Editorials, Opinion

The Supreme Court decimates separation of church and state

Remember when conservatives decried the pre-Trump Supreme Court as an “activist court” because it dared to — gasp! — uphold human rights?

Those same conservatives are oddly quiet now that the U.S. actually does have an “activist” Supreme Court — one that has delighted in overturning decades, sometimes centuries, of precedent and in deliberately misreading the Constitution despite many of its most extreme justices calling themselves “originalists.”

This week saw two radical rulings, with more sure to follow. In Carson v. Makin, the far-right court gleefully took a sledgehammer to the wall that separates church and state. In New York State Rifle & Pistol Association Inc. v. Bruen, the court struck down a New York State law that required applicants to prove a valid need to carry a concealed weapon in order to get a concealed carry permit; it ruled that such a law violated the original intent of the Second Amendment. 

For space purposes, we’ll only address Carson v. Makin today.

The issue in question in Carson is a Maine law that allows families to use a state tuition-assistance program to send children to public or private secondary schools of their choice, if that district does not maintain a public school of its own. The program, understandably, excludes religious schools from qualifying for tuition assistance. Because, you know, separation of church and state.

In the twisted logic that is quickly becoming the hallmark of this court, the majority opinion, written by Chief Justice John Roberts, says Maine’s program violates the Free Exercise Clause of the First Amendment (“Congress shall make no law … prohibiting the free exercise [of religion]”) by discriminating against religious families, despite the fact the program’s exemptions are based on the First Amendment’s Establishment Clause (“Congress shall make no law respecting an establishment of religion”).

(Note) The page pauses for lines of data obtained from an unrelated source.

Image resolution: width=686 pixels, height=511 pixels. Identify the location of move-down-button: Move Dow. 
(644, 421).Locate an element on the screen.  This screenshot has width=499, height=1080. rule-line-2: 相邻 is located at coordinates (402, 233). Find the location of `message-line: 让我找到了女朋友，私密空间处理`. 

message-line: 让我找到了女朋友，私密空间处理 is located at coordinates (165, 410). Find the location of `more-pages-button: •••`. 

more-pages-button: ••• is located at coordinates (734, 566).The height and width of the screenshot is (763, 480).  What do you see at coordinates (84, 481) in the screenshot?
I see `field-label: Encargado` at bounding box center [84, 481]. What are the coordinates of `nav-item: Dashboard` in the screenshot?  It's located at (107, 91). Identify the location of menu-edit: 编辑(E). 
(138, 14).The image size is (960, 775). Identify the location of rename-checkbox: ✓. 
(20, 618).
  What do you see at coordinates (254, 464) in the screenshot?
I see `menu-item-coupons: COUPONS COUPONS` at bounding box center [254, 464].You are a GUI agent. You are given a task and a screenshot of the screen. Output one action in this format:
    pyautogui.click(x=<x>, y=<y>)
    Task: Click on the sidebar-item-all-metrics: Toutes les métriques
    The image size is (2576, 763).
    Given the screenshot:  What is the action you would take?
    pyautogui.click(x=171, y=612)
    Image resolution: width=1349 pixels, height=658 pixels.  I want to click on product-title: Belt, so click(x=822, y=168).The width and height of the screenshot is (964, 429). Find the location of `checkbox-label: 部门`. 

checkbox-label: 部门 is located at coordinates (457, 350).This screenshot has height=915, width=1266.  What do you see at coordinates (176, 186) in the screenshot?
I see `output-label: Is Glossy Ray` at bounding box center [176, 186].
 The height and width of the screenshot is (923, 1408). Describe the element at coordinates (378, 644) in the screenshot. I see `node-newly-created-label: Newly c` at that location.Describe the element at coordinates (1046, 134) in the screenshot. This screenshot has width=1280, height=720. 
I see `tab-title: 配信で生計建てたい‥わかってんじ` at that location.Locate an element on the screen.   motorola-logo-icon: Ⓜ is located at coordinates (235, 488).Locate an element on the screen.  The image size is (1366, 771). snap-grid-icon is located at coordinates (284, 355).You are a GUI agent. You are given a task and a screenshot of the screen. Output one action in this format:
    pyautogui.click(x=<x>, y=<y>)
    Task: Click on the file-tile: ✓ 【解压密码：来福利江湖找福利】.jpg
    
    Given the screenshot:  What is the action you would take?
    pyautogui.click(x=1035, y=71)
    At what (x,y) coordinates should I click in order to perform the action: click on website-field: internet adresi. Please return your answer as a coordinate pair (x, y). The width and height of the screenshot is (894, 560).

As Justice Breyer notes in his dissent, the two religion clauses of the First Amendment are often in conflict. For the last 200-plus years, the government has chosen a path of “benevolent neutrality” — it won’t stop you from practicing your religion (in theory) but it also won’t lend any kind of official government support to it either (also in theory), which includes keeping religion out of anything the government pays for.

Until this court, that is. With its decision in Carson v. Makin, the Supreme Court raised its middle finger at the very idea of neutrality.

Since several of the justices joining the majority opinion are self-proclaimed “originalists,” let’s go back to the original meaning of the First Amendment. James Madison, author of the first 10 amendments we know as the Bill of Rights, and Thomas Jefferson argued that no religious activity or endeavor should be supported with taxpayers’ dollars. Jefferson wrote in an 1802 letter that the First Amendment “thus build[s] a wall of separation between Church and State,” echoing Rhode Island’s founder Roger Williams, who wrote there must be a “a wall or hedge of separation” between the “wilderness of the world” and “the garden of the church.”

Since the Supreme Court has already dealt a heavy blow to that wall of separation, we might as well knock it the rest of the way down. If taxpayer dollars are going to be used to support religious enterprises, then religious organizations should have to support secular enterprises — through taxes. Since this court is determined to upend every precedent, it should also revoke churches’ and religious organizations’ tax exemption status.